Records from a collection:
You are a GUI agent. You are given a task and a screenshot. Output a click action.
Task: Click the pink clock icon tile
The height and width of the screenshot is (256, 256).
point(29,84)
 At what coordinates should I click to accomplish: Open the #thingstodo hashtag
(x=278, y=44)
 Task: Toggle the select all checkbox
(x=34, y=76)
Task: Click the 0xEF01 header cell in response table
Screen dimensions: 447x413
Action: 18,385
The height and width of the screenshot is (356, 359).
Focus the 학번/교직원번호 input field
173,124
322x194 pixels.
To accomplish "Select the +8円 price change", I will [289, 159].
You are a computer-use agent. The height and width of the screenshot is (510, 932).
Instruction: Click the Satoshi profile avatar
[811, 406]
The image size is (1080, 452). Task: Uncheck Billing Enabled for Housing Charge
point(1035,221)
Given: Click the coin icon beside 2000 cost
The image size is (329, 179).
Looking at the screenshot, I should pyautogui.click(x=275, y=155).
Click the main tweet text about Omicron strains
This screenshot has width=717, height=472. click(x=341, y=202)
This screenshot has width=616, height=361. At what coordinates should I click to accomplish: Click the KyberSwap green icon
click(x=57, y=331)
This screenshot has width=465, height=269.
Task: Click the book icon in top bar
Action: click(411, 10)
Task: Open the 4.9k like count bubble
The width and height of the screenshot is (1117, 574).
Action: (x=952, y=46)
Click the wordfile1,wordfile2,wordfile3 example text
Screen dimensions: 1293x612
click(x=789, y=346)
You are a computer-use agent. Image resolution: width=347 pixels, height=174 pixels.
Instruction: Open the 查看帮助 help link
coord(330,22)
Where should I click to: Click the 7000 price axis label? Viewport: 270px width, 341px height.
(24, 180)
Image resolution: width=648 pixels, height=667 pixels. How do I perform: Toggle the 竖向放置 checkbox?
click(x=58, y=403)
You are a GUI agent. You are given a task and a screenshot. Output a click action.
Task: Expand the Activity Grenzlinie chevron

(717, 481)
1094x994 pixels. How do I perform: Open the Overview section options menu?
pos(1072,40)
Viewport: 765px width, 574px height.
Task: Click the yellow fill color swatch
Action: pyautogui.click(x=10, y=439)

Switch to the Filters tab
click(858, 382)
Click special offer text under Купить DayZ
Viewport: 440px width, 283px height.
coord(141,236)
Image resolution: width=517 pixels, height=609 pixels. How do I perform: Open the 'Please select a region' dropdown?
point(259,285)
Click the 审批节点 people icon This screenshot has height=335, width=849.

** PROBLEM TO SOLVE **
Scan the records above. Return every line with "computer" in it.

** REPLY TO THE EXERCISE **
You are a computer-use agent. The height and width of the screenshot is (510, 932).
You are a computer-use agent. Image resolution: width=347 pixels, height=174 pixels.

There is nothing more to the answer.